ВЫБРАННЫЙ ТЕКСТ:
::::

Войти на БыковФМ через
Закрыть
Литература

Что вы могли бы посоветовать человеку, который хочет написать биографию Григория Горина?

Дмитрий Быков
>100

Ну, видите ли, тут две вещи, которым я обычно пытаюсь учить, хотя какой из меня в этом смысле учитель. Но две вещи, которым я пытаюсь учить начинающих, когда мы на Creative Writing School учимся писать биографии. Во-первых, вы должны найти лейтмотивы этой биографии и её инварианты. Сквозные повторяющиеся в ней ситуации. Вообще единственный способ понять себя и понять свою жизнь — это вычленить в биографии те моменты, которые повторяются. Как учит нас Радзинский, если вас оставили на второй год, значит, вы чего-то не поняли.

У меня в жизни, я совершенно не делаю из этого тайны, довольно долго повторялась ситуация мучительного такого раздвоения, это и в первом браке было, когда я вел такую официальную жизнь, а была какая-то жизнь тайная, подпольная — подпольная любовь. Наверное, мне зачем-то это было нужно, это так меня раздирало на части. Может, мне нужны были угрызения совести, с этим сопряженные. Многих хороших людей — и нехороших, кстати, тоже — я этим измучил. Как только я поймал этот инвариант, как только я понял, что в определенных моментах эта ситуация повторяется, я с этим закончил.

::::

ПРЕДОСТАВЛЕННЫЙ МАТЕРИАЛ:
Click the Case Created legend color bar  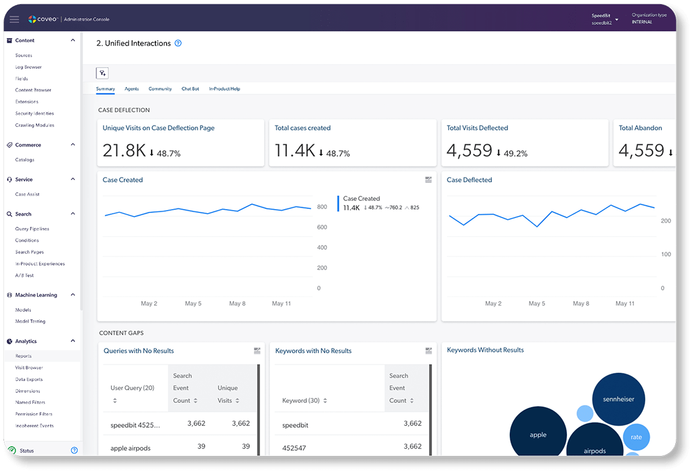(338, 203)
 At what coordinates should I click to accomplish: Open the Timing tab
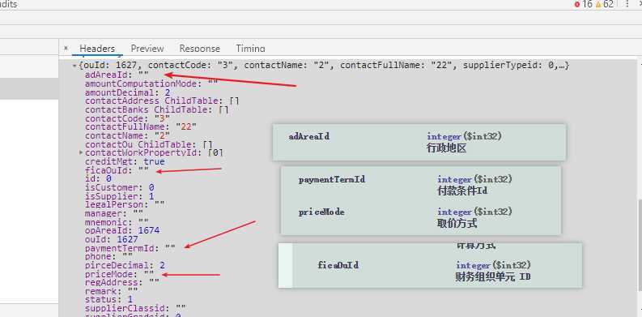[x=250, y=49]
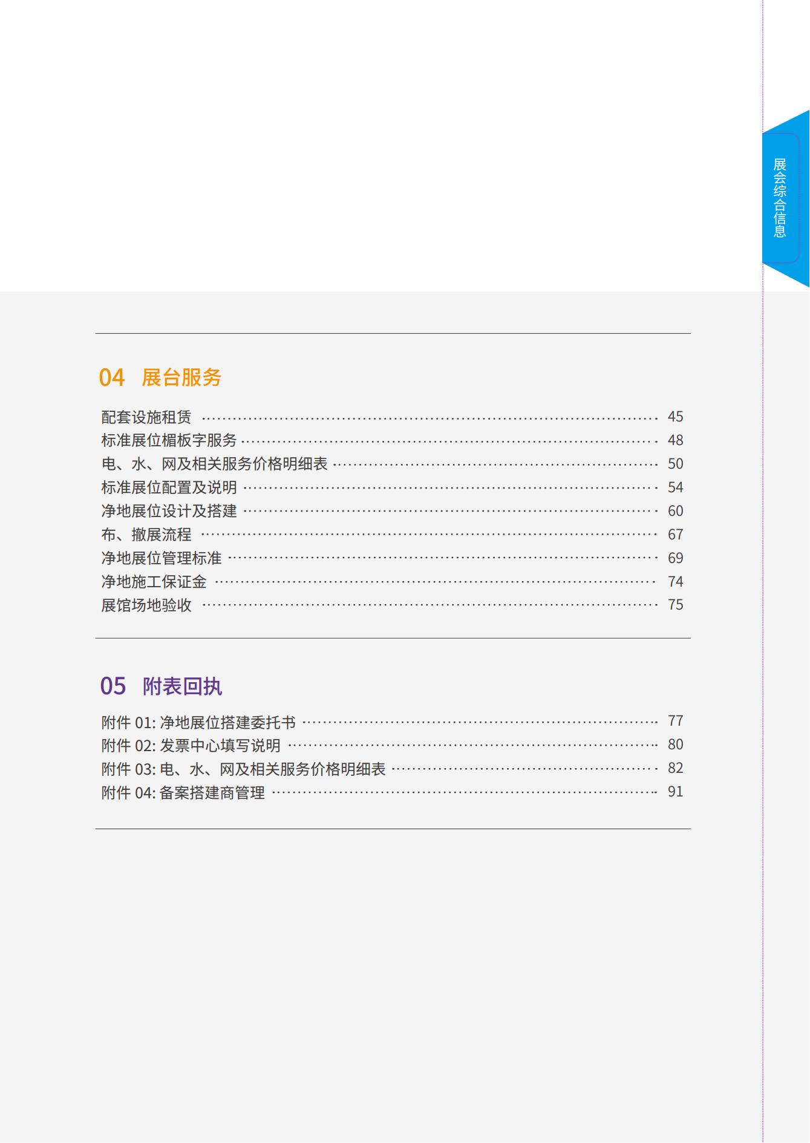Screen dimensions: 810x1143
Task: Open the 标准展位楣板字服务 entry
Action: coord(169,440)
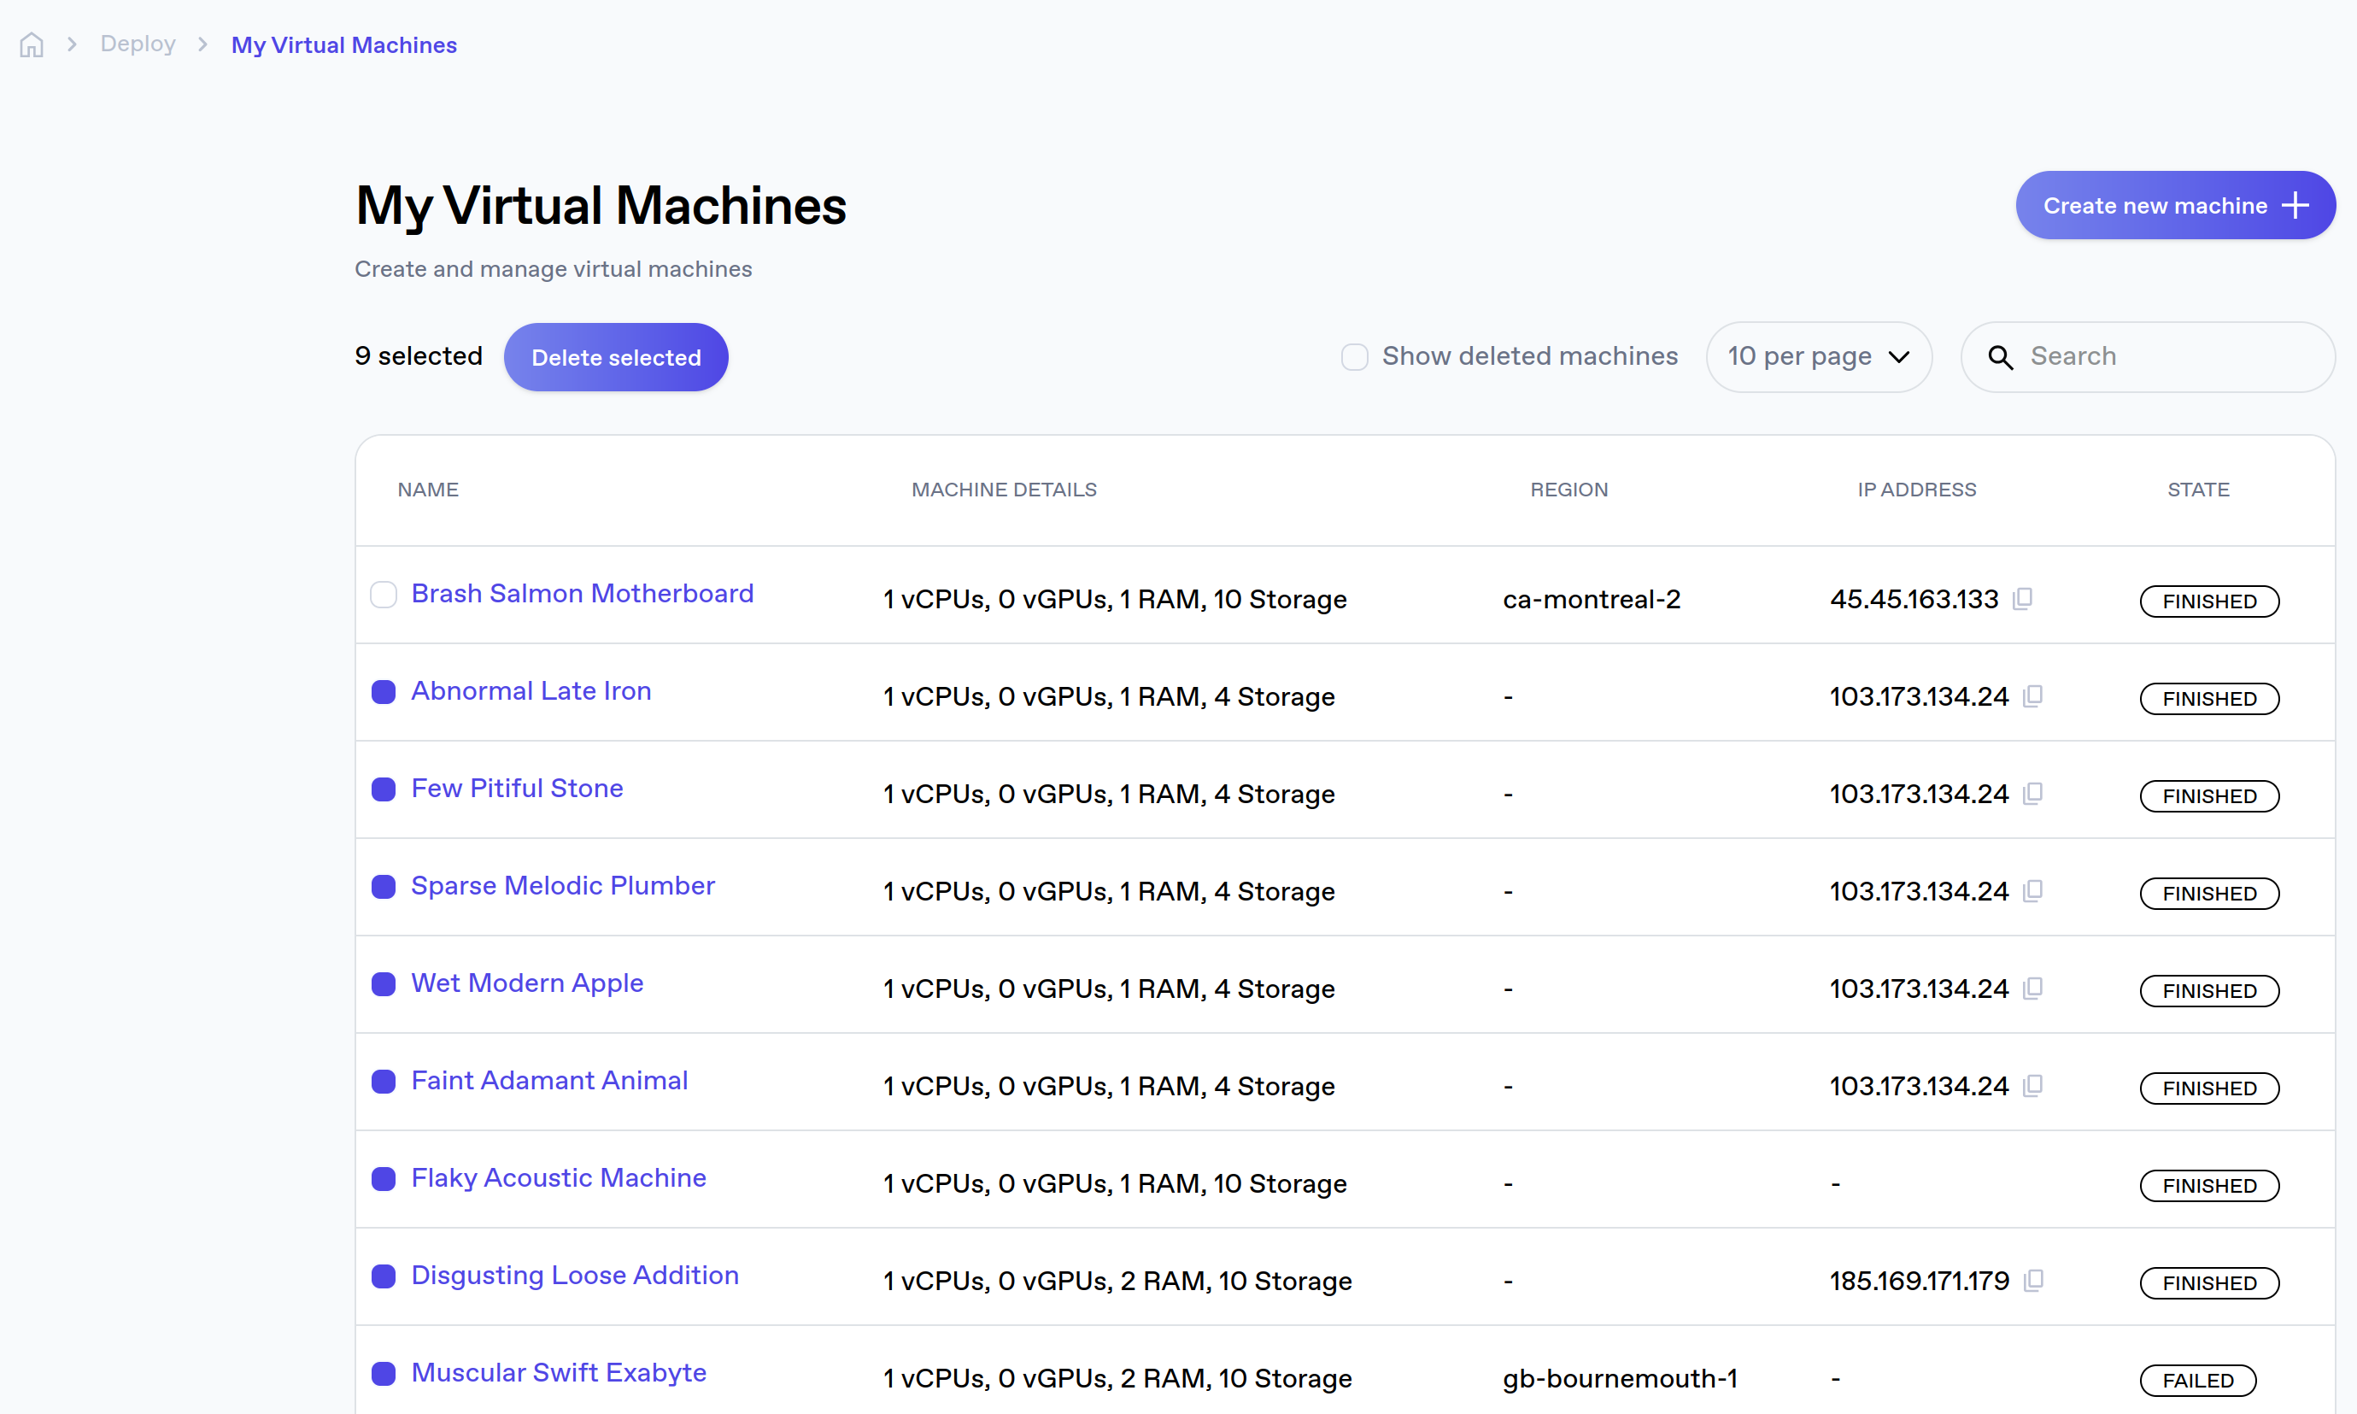Click the home icon in the breadcrumb
Screen dimensions: 2357x1414
(x=31, y=44)
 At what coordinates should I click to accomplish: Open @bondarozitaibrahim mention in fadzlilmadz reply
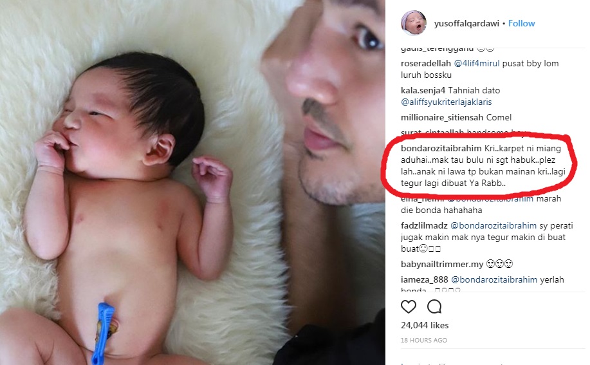[x=493, y=225]

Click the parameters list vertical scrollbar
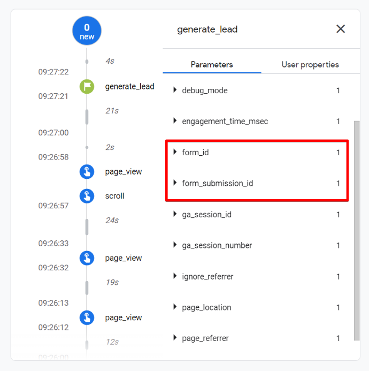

::::

ОПИСАНИЕ ЗАДАНИЯ:
Продолжите текст о том, как писать биографию, начиная сразу после его последнего предложения.

РЕЗУЛЬТАТ ВЫПОЛНЕНИЯ:
Я научился этого избегать. Потому что эта ситуация, повторяясь, не приносила ничего нового. Наоборот, она меня, к сожалению, истощала, она меня ставила в некоторый моральный тупик. И вообще я не люблю повторов, повторяющихся циклических ситуаций не люблю. Поэтому и российский цикл меня в общем раздражает, бесит, потом что эта цикличность, к сожалению, не приводит к переигрыванию ситуации на новом качестве, на новом уровне. Наоборот, она приводит к деградации. Этот круг все уже, и это и труба ниже, и дым жиже.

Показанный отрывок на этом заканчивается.